§ WHAT YOU ARE ASKED TO DO:
Without including any pictures, write out all the records word for word.
◆ ◆ ◆
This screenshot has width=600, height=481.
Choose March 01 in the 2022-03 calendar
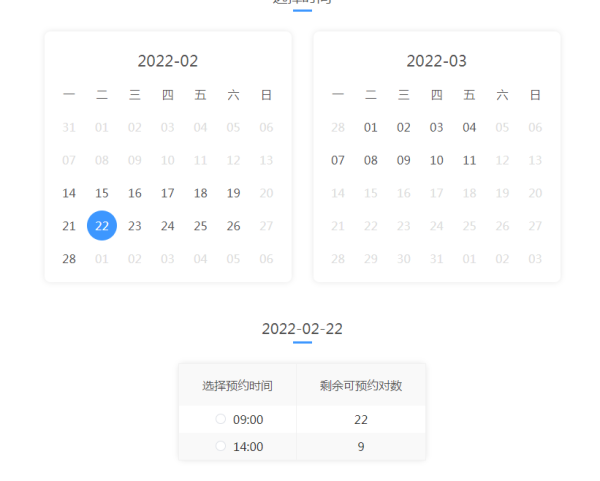(x=371, y=127)
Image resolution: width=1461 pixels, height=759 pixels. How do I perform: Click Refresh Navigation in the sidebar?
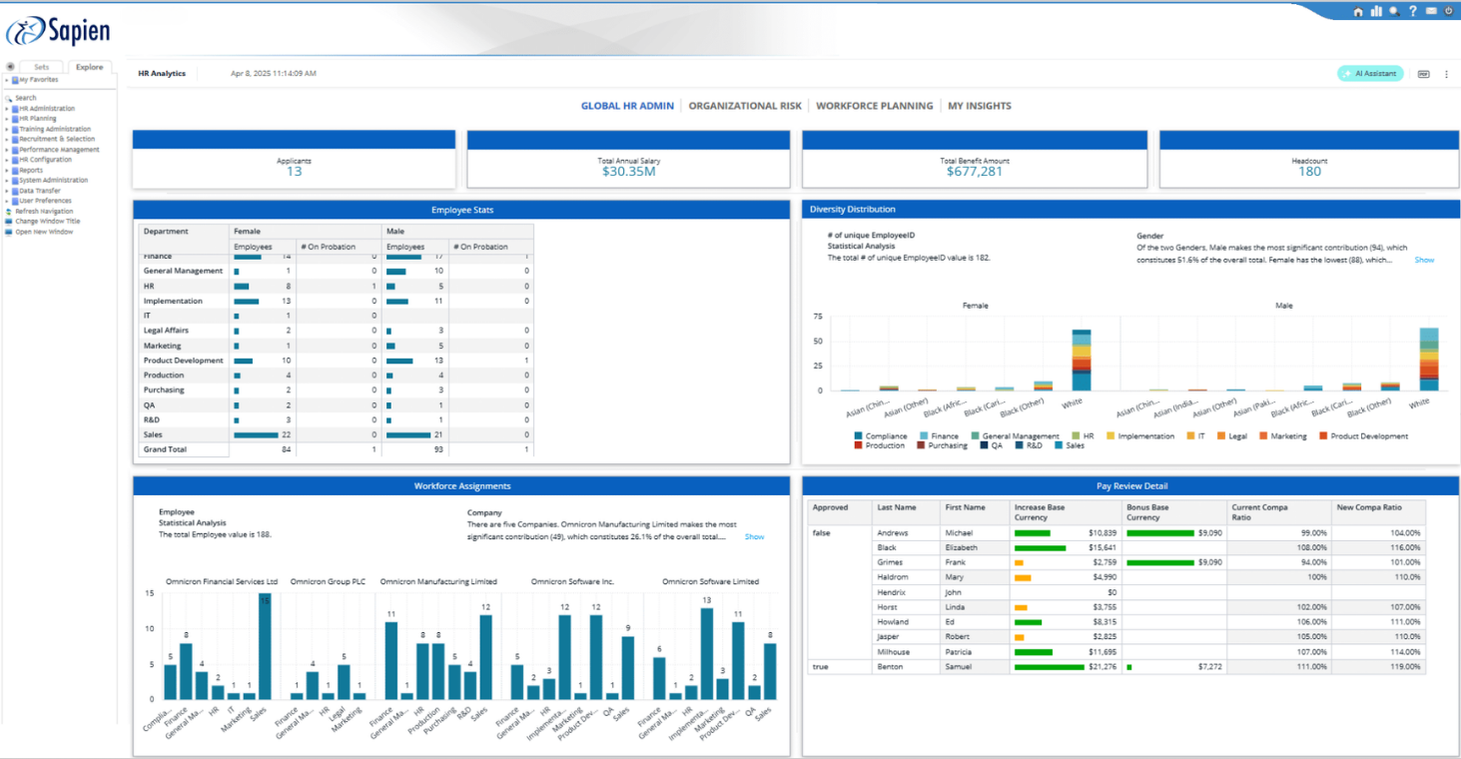44,211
◆ ◆ ◆
§ FINISHED TASK:
This screenshot has width=600, height=481.
Choose March 01 in the 2022-03 calendar
(x=371, y=127)
Image resolution: width=1461 pixels, height=759 pixels. How do I perform: Click Refresh Navigation in the sidebar?
44,211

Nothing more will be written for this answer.